Each line of the listing below that includes "Given" must be copied.

_Provided material_
= = =
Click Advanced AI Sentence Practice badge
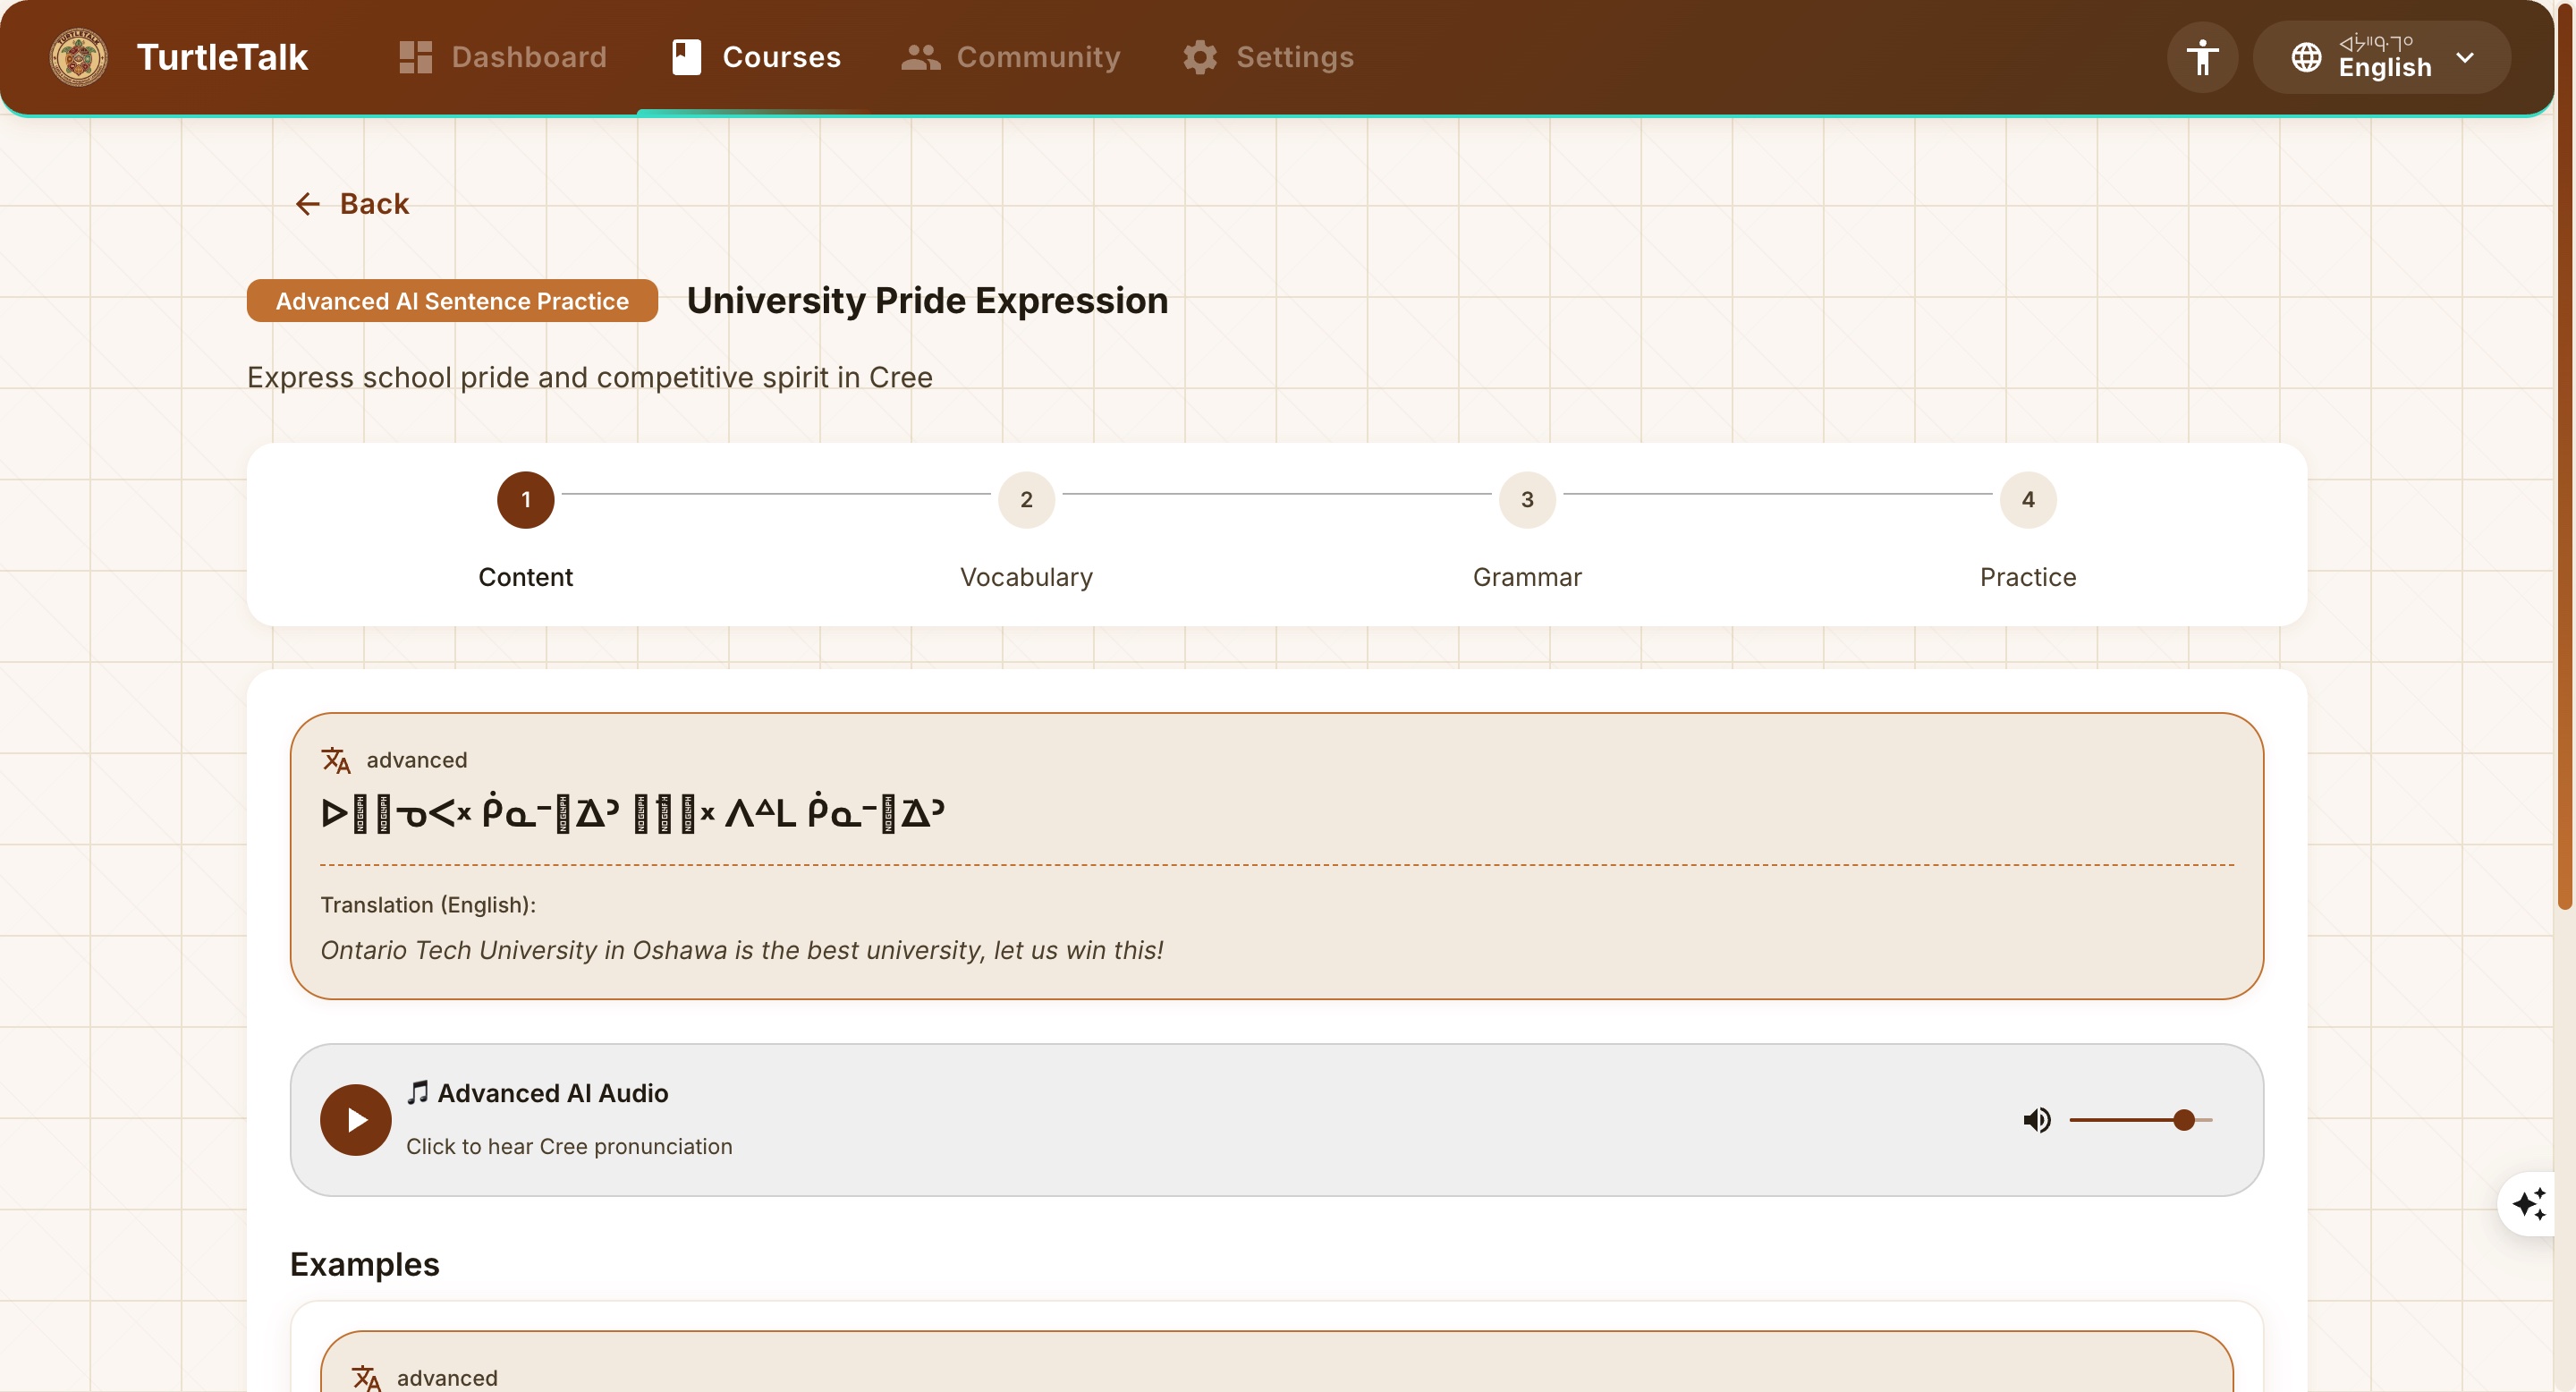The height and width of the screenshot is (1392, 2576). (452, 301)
= = =
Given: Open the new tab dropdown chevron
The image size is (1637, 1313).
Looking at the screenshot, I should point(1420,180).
= = =
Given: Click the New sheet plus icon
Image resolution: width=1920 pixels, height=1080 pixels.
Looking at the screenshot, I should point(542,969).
= = =
_The completed task_
Given: Open the new tab dropdown chevron
Given: Click the New sheet plus icon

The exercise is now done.